* **WORK INSTRUCTIONS**: From the entries below, return exactly the lines beginning at the one that contains "For every named" and ending at the one that contains "Shimano e-tube - Réglage", both of them included, and only those lines.

* **RECORDS FOR THE TASK**:
# # # # # # #

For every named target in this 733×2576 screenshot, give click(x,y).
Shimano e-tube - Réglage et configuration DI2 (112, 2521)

# # # # # # #

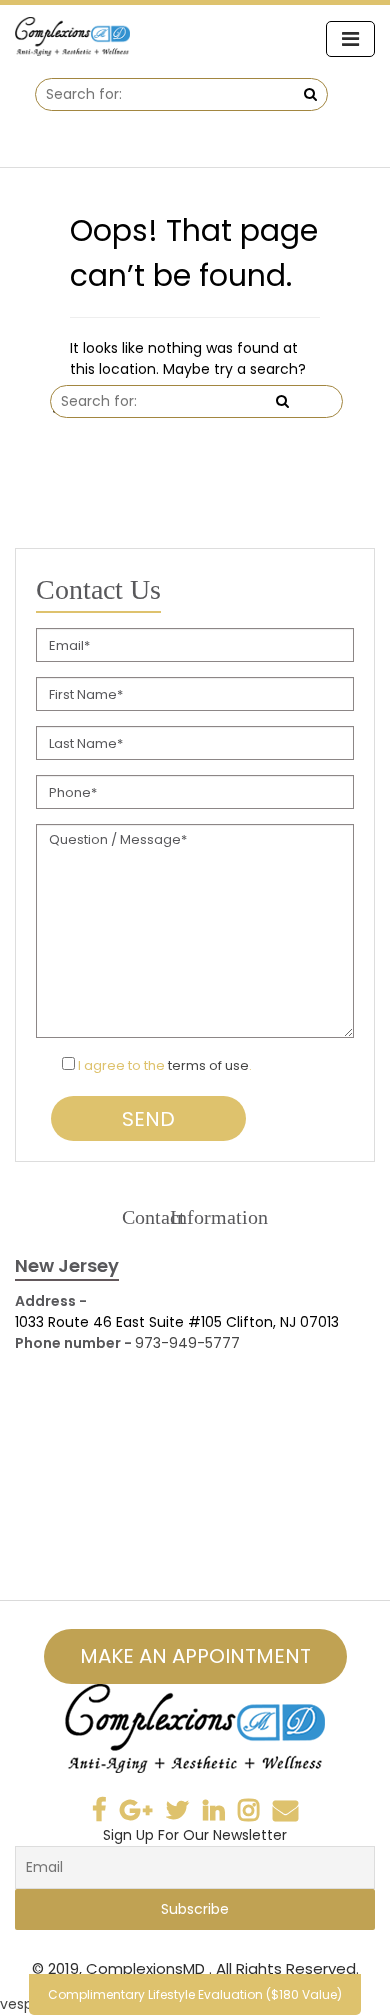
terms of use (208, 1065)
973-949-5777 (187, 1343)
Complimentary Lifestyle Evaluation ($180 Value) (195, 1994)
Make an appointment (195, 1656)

# # # # # # #

* **RESPONSE AREA**:
For every named target in this 733×2576 screenshot, give click(x,y).
Shimano e-tube - Réglage et configuration DI2 (112, 2521)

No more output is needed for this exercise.